By definition she is not a tenant and you are not a landlord. The Residential Tenancies Act defines "tenant" as someone who pays rent. 

Also, the RTA does not apply (as Dana said) when you share facilities. Here's a relevant link (see the second question and answer): 

http://www.ltb.gov.on.ca/en/Key_Information/STEL02_111462.html

You are going to have to get her to leave on your own. What if you told her you would be changing the locks on XX day? This sounds extreme, but what are your alternatives? She can't "force" you to let her stay.


----------



## Dana (Nov 17, 2009)

You may need legal advice. From a family lawyer. It might be a good idea to make sure that your home is not a 'matrimonial home' since you did occupy it together as a couple. This could make things more complex. 

I have a relative who separated from his wife in 2005. He rented (not purchased, like you) his own apartment with only his name on the lease. In 2007 he and his wife attempted a reconciliation for a few months. She moved in with him. When it didn't work out, he tried to get her out of his apartment and it took a long time for her to leave. The judge said that it was the matrimonial home so he would not force her out - even though she wasn't on the lease. Eventually they were so miserable that she left anyway.


----------



## Berubeland (Sep 6, 2009)

Dana is right... if it comes to it you can change the locks and bye bye, although that is horrible, you are fully within your rights to do so. 

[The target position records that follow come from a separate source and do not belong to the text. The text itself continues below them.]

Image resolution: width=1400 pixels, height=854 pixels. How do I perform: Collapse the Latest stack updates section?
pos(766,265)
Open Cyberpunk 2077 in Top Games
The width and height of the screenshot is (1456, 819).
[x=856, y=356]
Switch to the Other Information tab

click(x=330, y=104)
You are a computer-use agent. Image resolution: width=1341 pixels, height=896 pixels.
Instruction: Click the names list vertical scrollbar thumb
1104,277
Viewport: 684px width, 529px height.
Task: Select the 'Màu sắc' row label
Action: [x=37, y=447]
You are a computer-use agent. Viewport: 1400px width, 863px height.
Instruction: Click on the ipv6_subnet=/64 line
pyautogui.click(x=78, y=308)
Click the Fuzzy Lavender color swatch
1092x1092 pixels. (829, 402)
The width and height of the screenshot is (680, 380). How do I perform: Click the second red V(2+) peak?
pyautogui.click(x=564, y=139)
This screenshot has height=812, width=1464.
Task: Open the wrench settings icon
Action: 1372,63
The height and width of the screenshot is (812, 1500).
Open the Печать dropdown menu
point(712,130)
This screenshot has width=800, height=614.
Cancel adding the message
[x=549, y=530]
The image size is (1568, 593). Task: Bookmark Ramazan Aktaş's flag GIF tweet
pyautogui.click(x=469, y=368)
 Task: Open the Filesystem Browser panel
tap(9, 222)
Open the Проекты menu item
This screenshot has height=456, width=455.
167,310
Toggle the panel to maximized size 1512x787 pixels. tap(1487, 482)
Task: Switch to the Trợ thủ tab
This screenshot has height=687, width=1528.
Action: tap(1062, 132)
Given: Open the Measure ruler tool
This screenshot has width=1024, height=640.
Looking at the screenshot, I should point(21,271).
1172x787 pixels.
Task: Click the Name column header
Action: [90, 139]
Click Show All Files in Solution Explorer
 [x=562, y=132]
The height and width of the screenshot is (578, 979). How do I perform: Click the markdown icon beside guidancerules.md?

It sounds like you've been really nice already BTW. Break ups always seem to suck badly. I've been down this road a few times myself


----------



## MoneyGal (Apr 24, 2009)

There is no matrimonial home if there is no marriage ("common-law" marriage does not count - it does not give rise to a matrimonial home). 

The OP does not meet the definition of common-law marriage in any case, by any standard (either one or two years of continuous cohabitation, depending on the statute you are looking at, for Ontario): November to June is only 8 months, and then the relationship broke down.


----------



## investnoob (Jun 29, 2009)

That was my understanding as well, Moneygal.

I want to thank everyone for their replies. I just realized that I may be able to get some sort of advice/counselling on this issue with my EAP. It never occurred to me to consult my EAP. 

My first instinct was to consult some strangers on the internet! Albeit, some very nice, helpful and knowledgeable strangers. Thanks so much.


----------



## Scottlandlord (May 27, 2010)

investnoob said:


> I'm not sure where to find answers to my questions, so I thought I'd throw them out to the board.
> 
> My girlfriend moved in with me, into a house I own, last November. The relationship deteriorated and I ended it in June. I agreed to letter her stay until December while she gets her self established in her new job and looks for a place to stay (she moved here from Montreal).
> 
> ...


To add a bit more information.

If you are on the deed as the owner of the house, she is simply a guest and you are not covered by the RTA.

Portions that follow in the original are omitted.